What is expected —
Report every line of the records that includes the word "world".
+---+
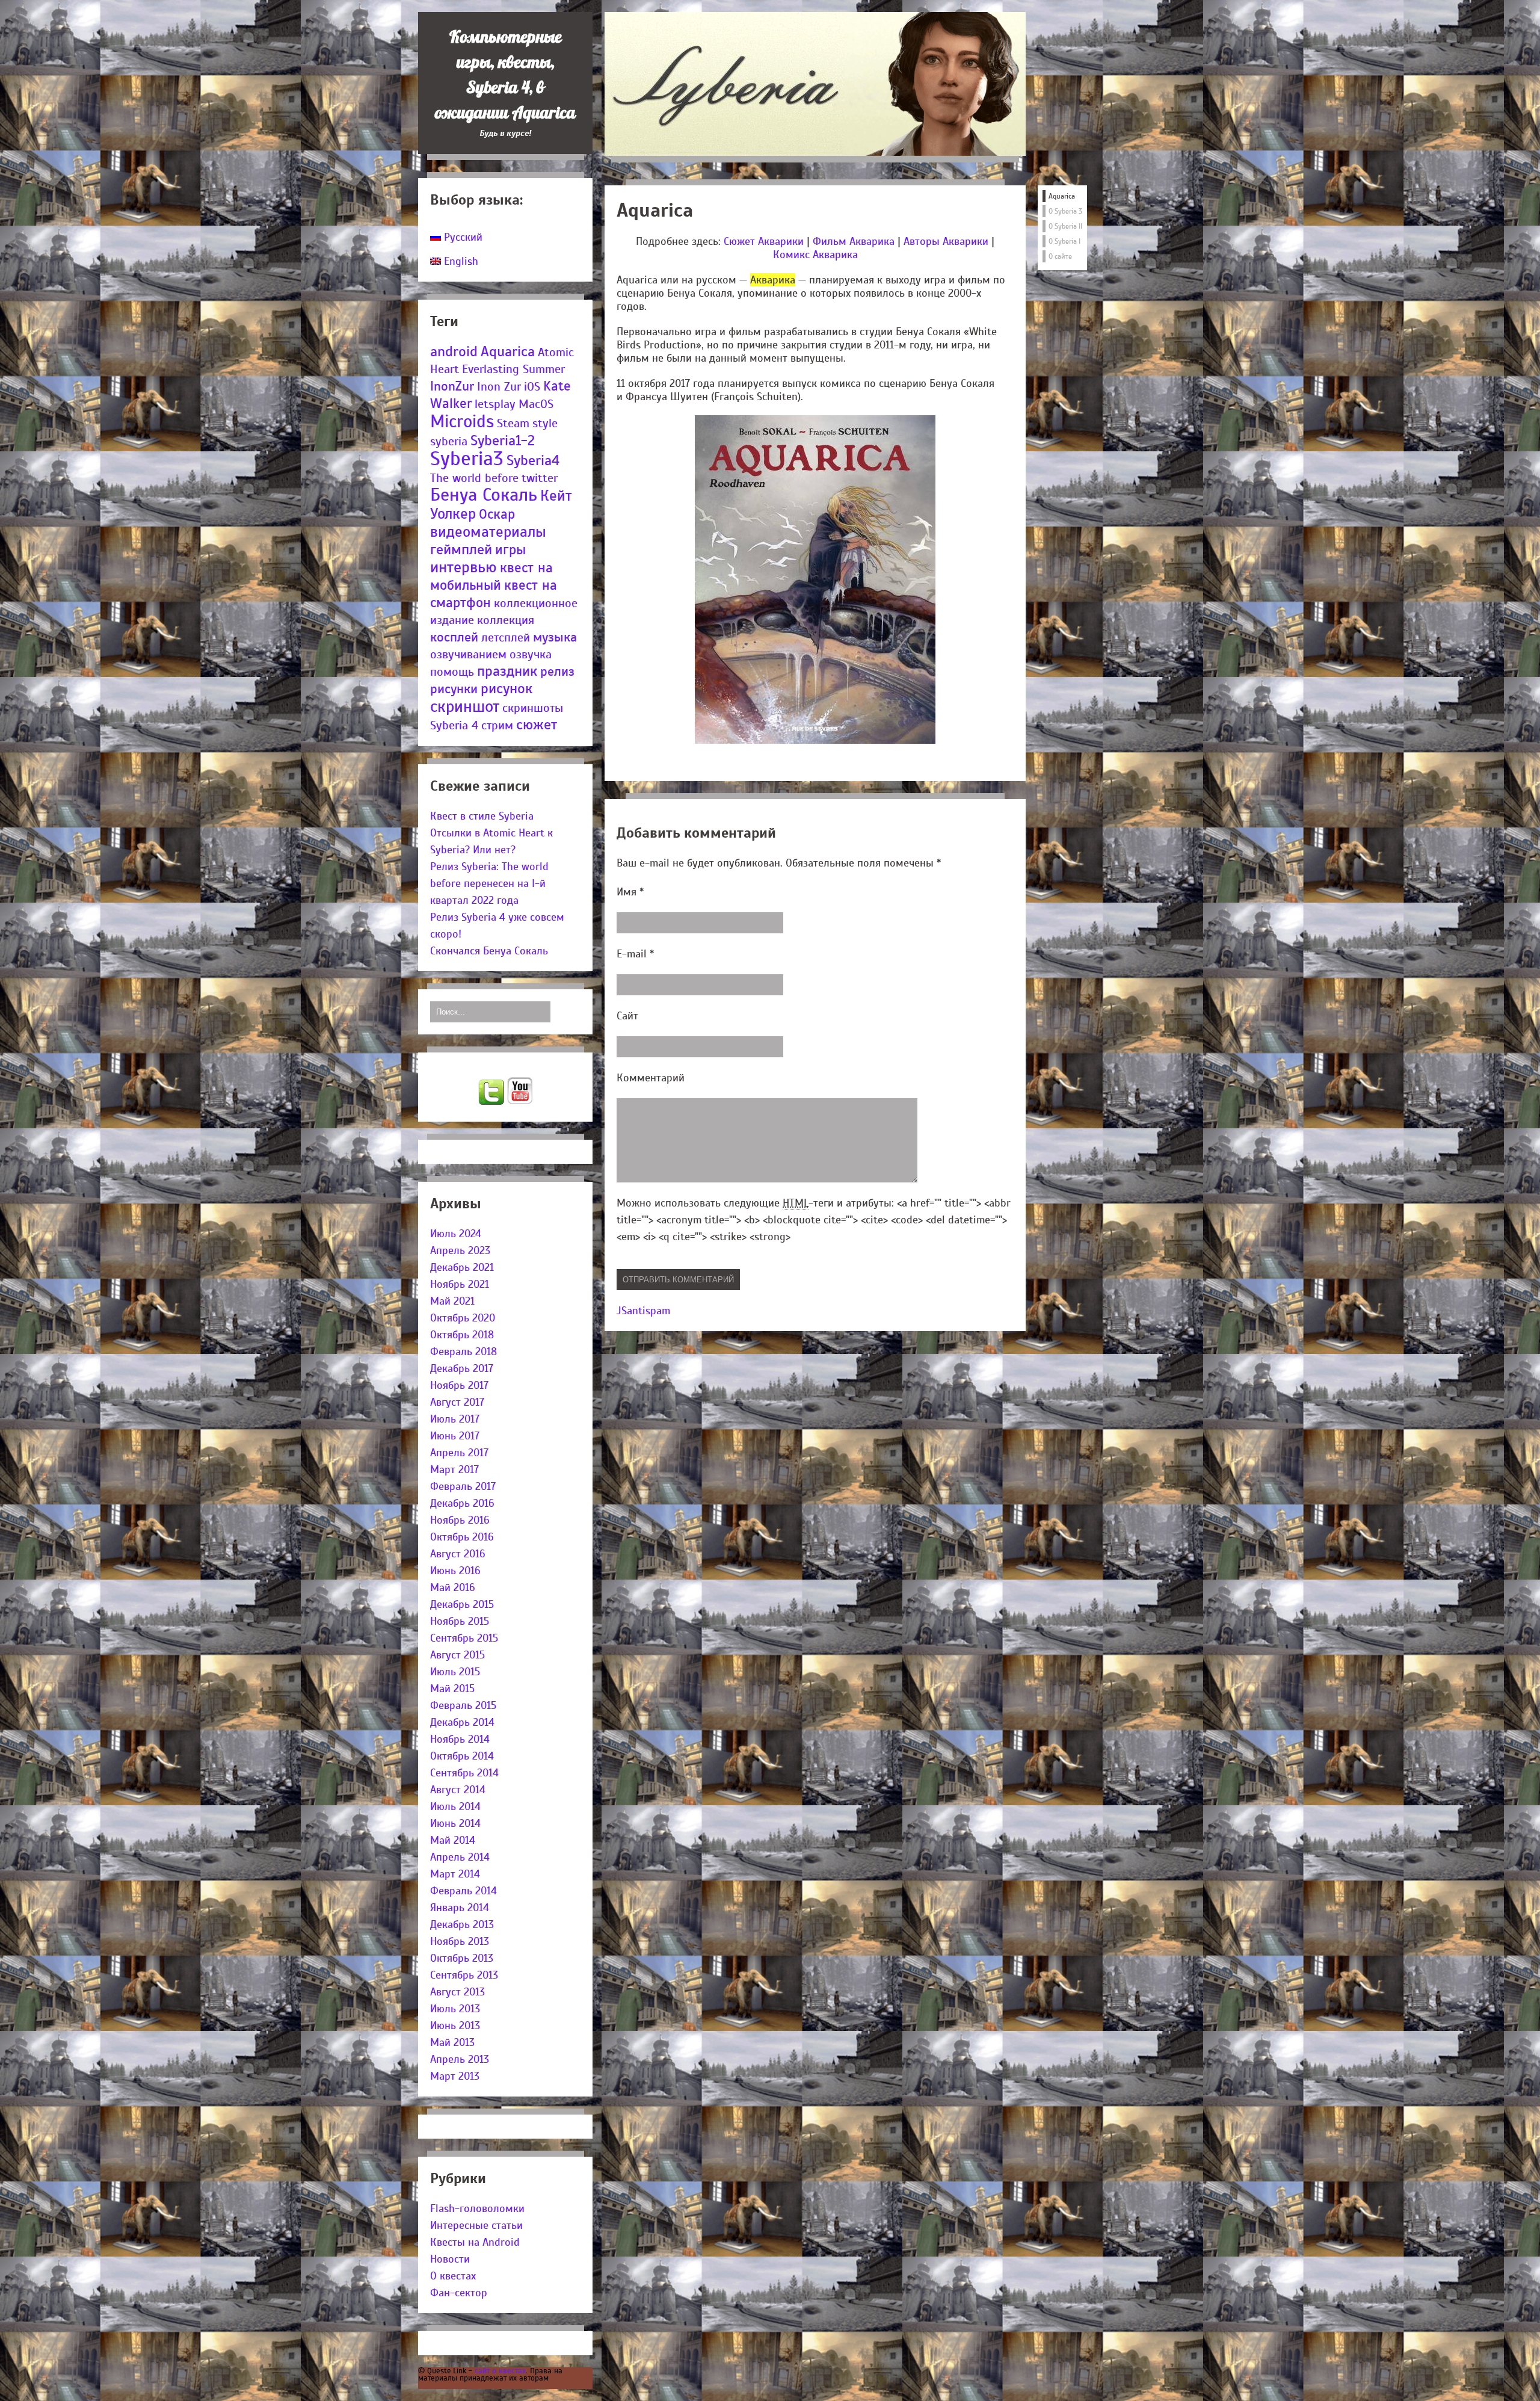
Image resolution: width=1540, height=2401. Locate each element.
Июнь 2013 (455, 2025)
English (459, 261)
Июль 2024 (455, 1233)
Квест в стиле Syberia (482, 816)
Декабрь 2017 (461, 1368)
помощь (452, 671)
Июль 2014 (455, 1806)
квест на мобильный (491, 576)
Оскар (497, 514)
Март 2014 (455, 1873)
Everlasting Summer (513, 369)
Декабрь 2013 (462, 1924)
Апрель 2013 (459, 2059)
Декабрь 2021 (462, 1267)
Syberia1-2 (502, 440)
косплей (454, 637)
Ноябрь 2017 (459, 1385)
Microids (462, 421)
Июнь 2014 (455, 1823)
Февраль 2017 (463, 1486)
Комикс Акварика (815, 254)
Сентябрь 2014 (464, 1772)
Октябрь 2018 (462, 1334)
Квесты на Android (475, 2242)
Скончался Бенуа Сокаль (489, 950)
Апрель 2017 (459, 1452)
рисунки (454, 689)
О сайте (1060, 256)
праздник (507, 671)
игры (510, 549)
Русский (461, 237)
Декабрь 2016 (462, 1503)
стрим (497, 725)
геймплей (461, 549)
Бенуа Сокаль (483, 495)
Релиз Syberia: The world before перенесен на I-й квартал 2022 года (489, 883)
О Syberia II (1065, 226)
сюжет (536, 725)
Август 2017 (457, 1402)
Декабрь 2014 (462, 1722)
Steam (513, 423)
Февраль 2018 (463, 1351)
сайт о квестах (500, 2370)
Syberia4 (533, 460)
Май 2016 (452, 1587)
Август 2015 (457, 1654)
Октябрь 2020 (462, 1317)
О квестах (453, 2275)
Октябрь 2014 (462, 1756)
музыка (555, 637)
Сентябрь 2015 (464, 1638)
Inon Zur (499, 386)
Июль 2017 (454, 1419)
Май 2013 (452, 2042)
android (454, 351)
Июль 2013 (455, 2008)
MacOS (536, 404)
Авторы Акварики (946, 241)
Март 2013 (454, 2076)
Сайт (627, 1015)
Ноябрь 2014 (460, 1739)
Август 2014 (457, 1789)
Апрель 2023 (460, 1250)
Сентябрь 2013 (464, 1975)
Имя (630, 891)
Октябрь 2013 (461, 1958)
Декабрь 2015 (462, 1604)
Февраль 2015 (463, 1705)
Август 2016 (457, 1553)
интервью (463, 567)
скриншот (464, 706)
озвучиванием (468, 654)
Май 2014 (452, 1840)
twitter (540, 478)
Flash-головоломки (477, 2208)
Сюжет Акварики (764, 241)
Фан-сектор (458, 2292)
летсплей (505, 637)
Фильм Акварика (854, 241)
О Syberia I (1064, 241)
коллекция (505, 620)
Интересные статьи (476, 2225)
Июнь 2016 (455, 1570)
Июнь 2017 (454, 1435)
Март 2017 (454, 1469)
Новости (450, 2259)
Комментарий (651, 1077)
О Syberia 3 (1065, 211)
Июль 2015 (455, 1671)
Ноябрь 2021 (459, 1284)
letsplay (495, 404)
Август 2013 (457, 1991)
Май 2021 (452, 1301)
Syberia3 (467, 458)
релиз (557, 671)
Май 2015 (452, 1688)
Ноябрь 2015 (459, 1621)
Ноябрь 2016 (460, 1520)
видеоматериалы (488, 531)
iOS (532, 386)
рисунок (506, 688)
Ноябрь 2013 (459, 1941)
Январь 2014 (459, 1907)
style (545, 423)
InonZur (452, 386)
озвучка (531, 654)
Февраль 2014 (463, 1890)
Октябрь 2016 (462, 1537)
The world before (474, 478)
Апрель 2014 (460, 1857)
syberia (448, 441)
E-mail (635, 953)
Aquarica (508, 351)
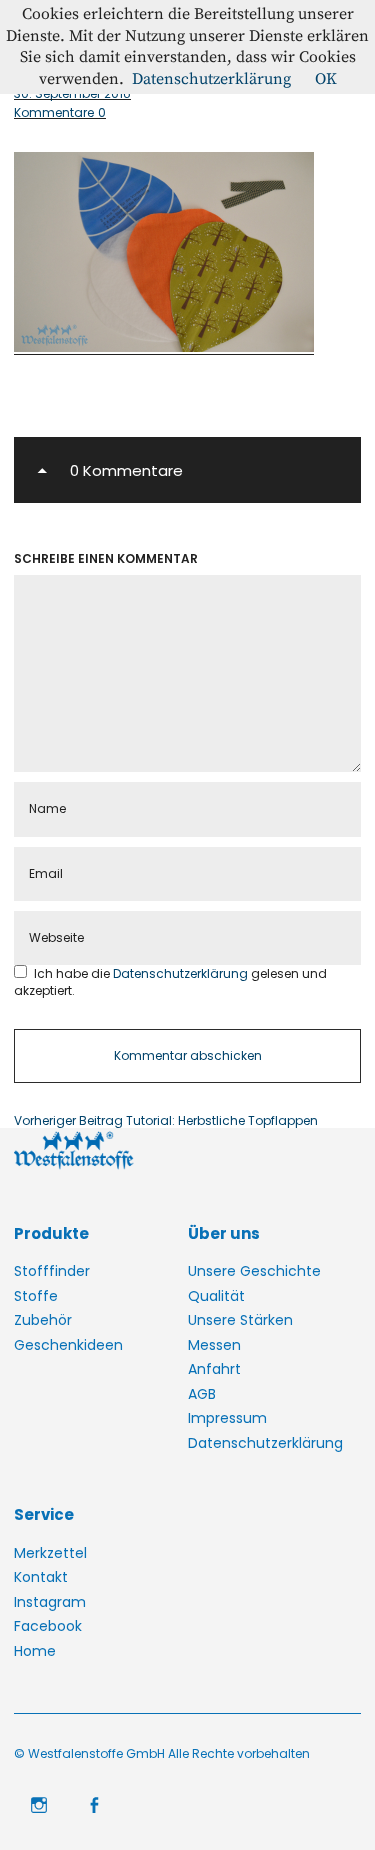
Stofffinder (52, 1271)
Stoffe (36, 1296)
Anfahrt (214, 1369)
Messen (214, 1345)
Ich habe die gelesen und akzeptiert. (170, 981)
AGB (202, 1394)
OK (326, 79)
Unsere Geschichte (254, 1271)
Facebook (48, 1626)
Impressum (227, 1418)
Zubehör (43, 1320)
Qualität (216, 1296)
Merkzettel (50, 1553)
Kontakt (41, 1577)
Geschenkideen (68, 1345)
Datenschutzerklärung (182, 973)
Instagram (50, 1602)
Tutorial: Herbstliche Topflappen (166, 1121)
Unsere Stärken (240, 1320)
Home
+---+
Finished exercise —
Релиз Syberia: The world before перенесен на I-й квартал 2022 года (489, 883)
The world before (474, 478)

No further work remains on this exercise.